**SHORT PROBLEM 1:**
Translate this sentence from the piezometry text into Spanish: "River level at the PST site presents the maximum value in April and the minimum value in July, while the Sp rain gauge presents a maximum in December and a minimum in July."
**SHORT PROBLEM 2:**
Return, word for word, the part of the piezometry text starting at "5.2. The Residual" and ending at "7, left side).".

**SOURCE:**
>> begin

The variability of the data, described by the standard deviation analysis (Table 2), points out that the piezometric level fluctuations within the Su and Sa wells are higher than in the DN well. Their average water depth (unsaturated zone thickness) is calculated from the difference between the altitude and the average piezometric level for the 1986–2009 period.
Averaging for each month the 10 available piezometry, hydrometry and cumulated rainfall data, over the 24-year period of 1986–2009, it is possible to represent the monthly average of each variable (Figure 6). River level at the PST site presents the maximum value in April and the minimum value in July, while the Sp rain gauge presents a maximum in December and a minimum in July. Furthermore, the standardization of the computed piezometric levels through the normalization, based on the mean and standard deviation, gives us the chance to compare at the same scale the entire 1986–2009 group of data, showing that all wells present the lowest piezometric level in August and the highest in January, February and March, respectively, for the DN, Su and Sa wells.

5.2. The Residual Analysis

The comparison at a three-day resolution between the 2880 piezometric residuals data for the whole 1986–2009 period identifies in Su site the records with the greatest piezometric variability; furthermore, a similar residual distribution especially for the Su well, the Sp rain gauge and the PST river level can be identified, since the peaks fall together on several dates (Figure 7, left side).
The periods during which the casual components are concurrently more influent can be identified by calculating the average annual series on the basis of a monthly arrangement of the data, which consisted in averaging the 10 monthly three-day resolution records, over the 24 years of 1986–2009 period (Figure 7, right side); it is evident that the months of March–April, October–November and June–July, in correspondence of the spring, autumn and summer periods, respectively, present the greatest random variability.

>> end

**DATA EXTRACT:**
>> begin

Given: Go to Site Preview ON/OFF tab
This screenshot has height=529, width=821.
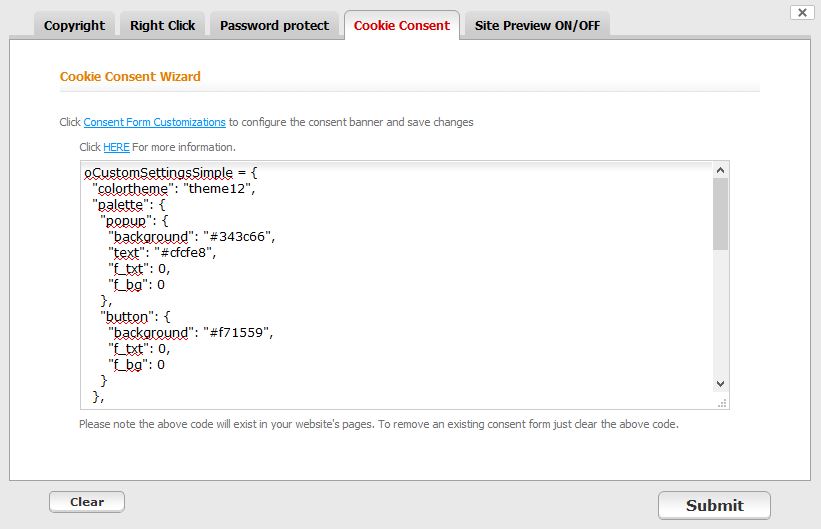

>> end

**EXERCISE RESULT 1:**
El nivel del río en el sitio PST presenta el valor máximo en abril y el valor mínimo en julio, mientras que el pluviómetro Sp presenta un máximo en diciembre y un mínimo en julio.

**EXERCISE RESULT 2:**
5.2. The Residual Analysis

The comparison at a three-day resolution between the 2880 piezometric residuals data for the whole 1986–2009 period identifies in Su site the records with the greatest piezometric variability; furthermore, a similar residual distribution especially for the Su well, the Sp rain gauge and the PST river level can be identified, since the peaks fall together on several dates (Figure 7, left side).